High Saxon official confronts hecklers face to face, defuses neo-Nazi violence

November 16, 1992|By Carl Schoettler | Carl Schoettler,Berlin Bureau

DRESDEN, Germany -- The hooting and the whistling from bands of anarchists started up here last Monday at the rally against racism and neo-Nazism, just as it had the day before in Berlin. It looked as if another moment of national embarrassment was about to occur.

But Heinz Eggert, the tall, balding, athletic-looking interior minister of Saxony, strode off the platform and into the crowd. He began talking to the hecklers.

"I went to them, and we had a very quiet discussion for about an hour," Mr. Eggert says. "I had the advantage that they knew me."

Mr. Eggert has made a national reputation defusing neo-Nazi violence in Saxony, although this time he had to use his talents with radical hecklers called "autonomen."

He had been deeply troubled by the image projected to the world from Berlin a week ago when the "autonomen" disrupted a rally summoned on the 54th anniversary of "Crystal Night" to renounce the horrible sentiments of that night and their modern manifestations. Crystal Night refers to shattered glass during a savage outbreak of violence in Nazi Germany against the Jews.

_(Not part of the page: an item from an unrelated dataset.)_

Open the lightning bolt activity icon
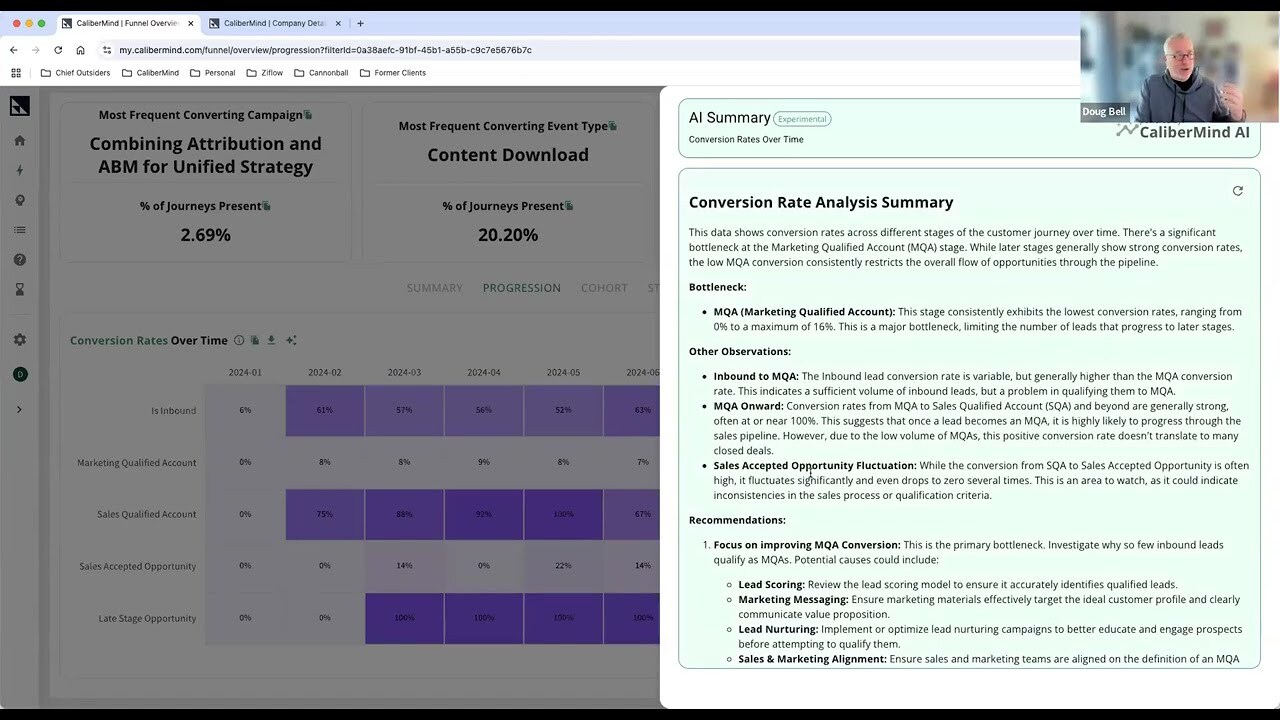1280x720 pixels. pyautogui.click(x=20, y=170)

"More than 300,000 people came together," Mr. Eggert says, "but only one picture emerged: The highest representative of the German republic [Chancellor Helmut Kohl] can only talk of the dignity of people from behind the shields of police."

Mr. Eggert goes out on the streets of Dresden to talk to the young people who find excitement in imitating the Nazi past, or in hooting down speeches. He'll have a beer with them. He tries to understand them. He'll send his police officers after them, too, if he thinks he has to.

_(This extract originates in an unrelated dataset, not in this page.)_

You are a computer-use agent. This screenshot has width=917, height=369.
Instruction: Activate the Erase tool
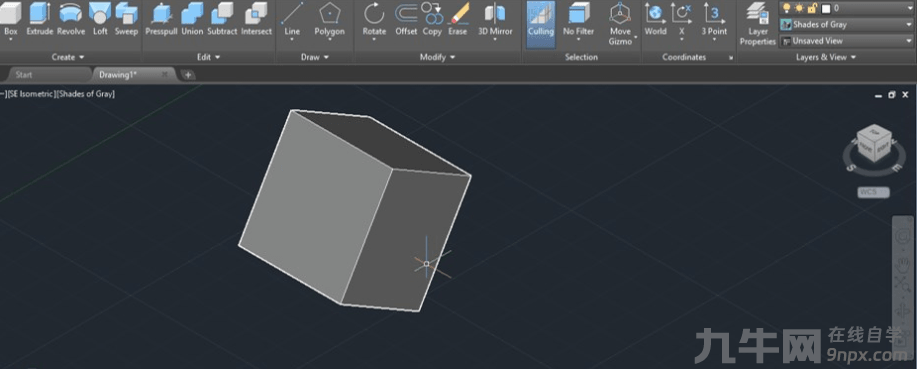point(458,19)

He's 46, tough and personable, and one of the most dynamic politicians in a country where almost everybody else is as bland as a boiled potato. He's a Lutheran clergyman who has the lean, slightly battered look of a light-heavyweight boxer.

A rising star

And, for a man whose motto was once "No political office," he's become one of the hottest stars in Chancellor Kohl's Christian Democratic Union. But he doesn't owe much to the all-powerful chancellor.

Mr. Eggert was elected one of Mr. Kohl's four party deputies at the CDU convention in October. He knocked off one of Mr. Kohl's personal choices, Defense Minister Volker Ruehe, also a rising star.

Mr. Eggert sealed his election with a stirring speech. He praised the CDU as the party of German unity and said the CDU must be steadfast in working out the problems of German reunification. He also called for tougher action against extremists from the left and right.

And he spoke with the authority of a native of the former East Germany who had survived persecution under the old Communist state.

Mr. Eggert preached with fierce independence from his pulpit in those days. He became virtually a cottage industry for the state security forces, the Stasi.

About 60 agents watched him for nearly 20 years. His Stasi file ran to 2,800 pages. They sent him to one of those infamous mental institutions. They even drugged him.

"A person who survives a totalitarian system can also be guilty when he withdraws himself from political responsibility," he told the CDU delegates.

He talks about taking political responsibility, but not much about political ambition. He is, in fact, now in the line of succession to Mr. Kohl.

He dismisses speculation about his future, saying he has more than enough work in the state of Saxony where he has been interior minister about 14 months.

In an ironic turnaround, his office is in the building that housed the old Communist security agencies in Dresden. His press spokeswoman, Barbara Tewes, remembers being interrogated there for 16 hours before she fled from the now-defunct German Democratic Republic in the mid-'70s.

Dresden is the capital of the state of Saxony, which lies in southeast Germany and has long borders with Poland and Czechoslovakia. Lots of drugs and illegal immigrants enter Germany across those borders, Mr. Eggert says. Lots of stolen autos go out.

Police always watching

He's a very busy man, and these days, very sought-after by the press and television. On this day, he's devoting the whole afternoon, about six hours, to interviews.

As interior minister of Saxony, he's something like the attorney general of a U.S. state, but with considerably more police power. And he uses it.

He has launched the biggest raids on neo-Nazi extremists in Germany. He has set up a special police unit to deal with the radical right.

"They've searched 686 homes and apartments," he says. That's legal in Germany with a judge's permission.

In 94 percent of the attacks on asylum-seekers' homes, he says, "We know who did it."

Mr. Eggert says that there is no real right-wing leader in Saxony -- no mini-Hitler -- and no permanent organization, either. But there is a hard core of right-wingers who can't be reached with arguments, the ideologues who cry "Auslander raus" -- "Foreigners out."

"You can't talk to them anymore," he says.